(About this task):
The answer must consist only of the lines from the line with "November 2013 (650, 2177)" to the line with "revel (262, 691)", both included, exactly as they stand below.

##############################

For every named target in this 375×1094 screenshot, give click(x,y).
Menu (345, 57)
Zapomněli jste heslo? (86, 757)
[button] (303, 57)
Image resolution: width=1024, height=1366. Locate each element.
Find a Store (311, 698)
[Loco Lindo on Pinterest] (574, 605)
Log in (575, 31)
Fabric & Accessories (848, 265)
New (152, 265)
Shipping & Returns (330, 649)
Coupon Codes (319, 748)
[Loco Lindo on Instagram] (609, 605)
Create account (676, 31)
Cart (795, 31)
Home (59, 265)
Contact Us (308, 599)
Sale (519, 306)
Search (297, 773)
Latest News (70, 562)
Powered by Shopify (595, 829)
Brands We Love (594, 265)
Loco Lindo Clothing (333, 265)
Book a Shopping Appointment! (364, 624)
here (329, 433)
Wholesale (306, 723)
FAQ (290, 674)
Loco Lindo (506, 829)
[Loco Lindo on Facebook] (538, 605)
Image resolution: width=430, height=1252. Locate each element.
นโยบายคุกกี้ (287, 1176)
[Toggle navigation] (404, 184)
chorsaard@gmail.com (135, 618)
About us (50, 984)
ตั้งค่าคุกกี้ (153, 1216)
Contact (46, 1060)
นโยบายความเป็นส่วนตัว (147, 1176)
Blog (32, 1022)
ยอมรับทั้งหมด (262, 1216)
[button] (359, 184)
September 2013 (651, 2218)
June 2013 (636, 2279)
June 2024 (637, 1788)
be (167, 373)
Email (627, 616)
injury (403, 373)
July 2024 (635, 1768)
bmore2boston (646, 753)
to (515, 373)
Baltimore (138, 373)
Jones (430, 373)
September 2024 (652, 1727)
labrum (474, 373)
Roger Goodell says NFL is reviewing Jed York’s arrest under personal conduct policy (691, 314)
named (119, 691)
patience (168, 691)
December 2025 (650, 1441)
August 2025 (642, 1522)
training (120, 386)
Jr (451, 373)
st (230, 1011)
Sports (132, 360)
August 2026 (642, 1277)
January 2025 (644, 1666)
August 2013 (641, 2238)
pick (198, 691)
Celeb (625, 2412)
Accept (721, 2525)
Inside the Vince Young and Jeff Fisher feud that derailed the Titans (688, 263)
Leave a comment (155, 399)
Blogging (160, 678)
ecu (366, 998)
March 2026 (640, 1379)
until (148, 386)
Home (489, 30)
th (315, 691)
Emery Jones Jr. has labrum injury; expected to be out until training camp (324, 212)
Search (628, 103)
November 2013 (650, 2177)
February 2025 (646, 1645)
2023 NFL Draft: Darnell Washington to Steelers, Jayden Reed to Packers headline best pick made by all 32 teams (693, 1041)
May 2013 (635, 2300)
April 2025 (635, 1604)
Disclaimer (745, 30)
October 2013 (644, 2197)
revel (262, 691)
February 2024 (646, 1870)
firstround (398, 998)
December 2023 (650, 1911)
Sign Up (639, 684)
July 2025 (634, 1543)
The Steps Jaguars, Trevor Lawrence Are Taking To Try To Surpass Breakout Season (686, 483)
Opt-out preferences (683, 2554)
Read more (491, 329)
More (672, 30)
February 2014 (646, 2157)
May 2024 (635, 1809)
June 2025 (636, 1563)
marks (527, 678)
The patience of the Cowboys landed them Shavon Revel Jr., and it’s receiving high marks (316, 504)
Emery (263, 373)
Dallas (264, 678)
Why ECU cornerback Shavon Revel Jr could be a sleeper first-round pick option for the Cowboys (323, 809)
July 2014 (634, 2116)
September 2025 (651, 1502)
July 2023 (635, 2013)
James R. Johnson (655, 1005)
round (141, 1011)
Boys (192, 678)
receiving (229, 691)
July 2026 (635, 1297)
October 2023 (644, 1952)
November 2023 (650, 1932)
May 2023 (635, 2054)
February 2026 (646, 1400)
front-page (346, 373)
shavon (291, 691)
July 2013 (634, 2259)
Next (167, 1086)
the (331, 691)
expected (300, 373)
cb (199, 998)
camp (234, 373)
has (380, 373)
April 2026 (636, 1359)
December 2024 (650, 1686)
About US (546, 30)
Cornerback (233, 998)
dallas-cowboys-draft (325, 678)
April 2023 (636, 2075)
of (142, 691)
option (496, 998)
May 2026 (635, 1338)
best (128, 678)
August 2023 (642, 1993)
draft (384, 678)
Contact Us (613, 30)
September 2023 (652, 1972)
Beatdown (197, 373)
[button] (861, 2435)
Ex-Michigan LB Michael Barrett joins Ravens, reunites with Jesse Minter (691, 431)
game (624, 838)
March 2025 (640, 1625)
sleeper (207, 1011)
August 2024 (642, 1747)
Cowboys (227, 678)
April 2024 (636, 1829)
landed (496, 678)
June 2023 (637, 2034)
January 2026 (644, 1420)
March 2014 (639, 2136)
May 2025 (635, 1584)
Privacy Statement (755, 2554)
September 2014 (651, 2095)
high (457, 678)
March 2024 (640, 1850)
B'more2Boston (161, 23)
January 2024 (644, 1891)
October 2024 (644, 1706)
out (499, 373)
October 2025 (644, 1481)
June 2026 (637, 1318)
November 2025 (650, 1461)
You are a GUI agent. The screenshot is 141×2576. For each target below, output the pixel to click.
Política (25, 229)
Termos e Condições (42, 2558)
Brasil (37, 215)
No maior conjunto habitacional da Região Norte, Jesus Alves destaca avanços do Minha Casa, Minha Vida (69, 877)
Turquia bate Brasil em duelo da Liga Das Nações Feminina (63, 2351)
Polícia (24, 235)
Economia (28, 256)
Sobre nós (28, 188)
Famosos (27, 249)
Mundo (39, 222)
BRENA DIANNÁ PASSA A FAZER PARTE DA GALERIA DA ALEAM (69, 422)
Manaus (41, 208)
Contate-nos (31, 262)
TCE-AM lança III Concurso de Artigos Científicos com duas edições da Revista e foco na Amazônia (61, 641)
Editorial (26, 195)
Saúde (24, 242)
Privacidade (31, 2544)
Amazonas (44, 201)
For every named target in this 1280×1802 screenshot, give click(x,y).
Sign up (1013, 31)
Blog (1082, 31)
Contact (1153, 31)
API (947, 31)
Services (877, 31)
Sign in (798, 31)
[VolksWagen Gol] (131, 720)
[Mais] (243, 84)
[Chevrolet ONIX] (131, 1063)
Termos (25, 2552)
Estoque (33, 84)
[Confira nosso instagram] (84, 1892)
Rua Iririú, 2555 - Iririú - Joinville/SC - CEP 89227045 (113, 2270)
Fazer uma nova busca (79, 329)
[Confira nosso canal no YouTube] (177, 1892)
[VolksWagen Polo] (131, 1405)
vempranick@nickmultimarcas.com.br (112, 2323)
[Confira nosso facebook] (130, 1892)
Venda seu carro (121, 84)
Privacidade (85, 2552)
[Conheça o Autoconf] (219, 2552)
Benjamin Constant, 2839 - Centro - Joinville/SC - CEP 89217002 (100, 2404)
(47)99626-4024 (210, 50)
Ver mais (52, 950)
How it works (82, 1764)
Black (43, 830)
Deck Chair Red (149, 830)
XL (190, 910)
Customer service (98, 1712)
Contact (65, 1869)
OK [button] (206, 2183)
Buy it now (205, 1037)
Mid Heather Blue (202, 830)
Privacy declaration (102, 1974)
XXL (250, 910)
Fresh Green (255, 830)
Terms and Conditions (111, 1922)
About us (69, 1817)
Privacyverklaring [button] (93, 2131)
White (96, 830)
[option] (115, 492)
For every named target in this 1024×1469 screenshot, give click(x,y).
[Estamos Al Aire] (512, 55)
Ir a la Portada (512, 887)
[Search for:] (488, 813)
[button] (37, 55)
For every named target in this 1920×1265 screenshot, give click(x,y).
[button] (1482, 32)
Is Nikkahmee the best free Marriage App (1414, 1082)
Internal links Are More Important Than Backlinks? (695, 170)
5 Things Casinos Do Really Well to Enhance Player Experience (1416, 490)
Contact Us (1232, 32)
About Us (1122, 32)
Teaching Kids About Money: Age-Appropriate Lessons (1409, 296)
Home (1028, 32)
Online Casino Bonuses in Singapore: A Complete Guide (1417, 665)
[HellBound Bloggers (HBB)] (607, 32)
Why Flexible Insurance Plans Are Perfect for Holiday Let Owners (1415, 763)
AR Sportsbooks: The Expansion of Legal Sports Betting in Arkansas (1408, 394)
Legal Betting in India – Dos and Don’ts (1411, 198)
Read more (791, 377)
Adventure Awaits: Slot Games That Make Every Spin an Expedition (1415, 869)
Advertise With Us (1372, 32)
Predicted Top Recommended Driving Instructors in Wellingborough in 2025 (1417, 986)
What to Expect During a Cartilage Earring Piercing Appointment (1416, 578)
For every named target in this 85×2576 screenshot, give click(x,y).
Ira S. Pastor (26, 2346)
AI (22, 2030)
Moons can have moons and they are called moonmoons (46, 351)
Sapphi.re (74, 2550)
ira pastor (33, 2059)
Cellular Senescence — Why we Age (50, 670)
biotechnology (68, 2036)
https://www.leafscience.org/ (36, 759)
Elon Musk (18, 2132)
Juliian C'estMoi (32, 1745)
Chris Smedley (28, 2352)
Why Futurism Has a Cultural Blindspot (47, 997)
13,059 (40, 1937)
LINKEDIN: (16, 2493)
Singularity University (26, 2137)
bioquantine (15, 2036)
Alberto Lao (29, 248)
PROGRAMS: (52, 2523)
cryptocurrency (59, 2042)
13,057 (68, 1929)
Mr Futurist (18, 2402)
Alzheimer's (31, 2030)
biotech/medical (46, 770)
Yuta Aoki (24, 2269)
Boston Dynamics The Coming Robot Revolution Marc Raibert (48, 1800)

##############################

(Task solution):
November 2013 (650, 2177)
February 2025 (646, 1645)
2023 NFL Draft: Darnell Washington to Steelers, Jayden Reed to Packers headline best pick made by all 32 teams (693, 1041)
May 2013 (635, 2300)
April 2025 (635, 1604)
Disclaimer (745, 30)
October 2013 (644, 2197)
revel (262, 691)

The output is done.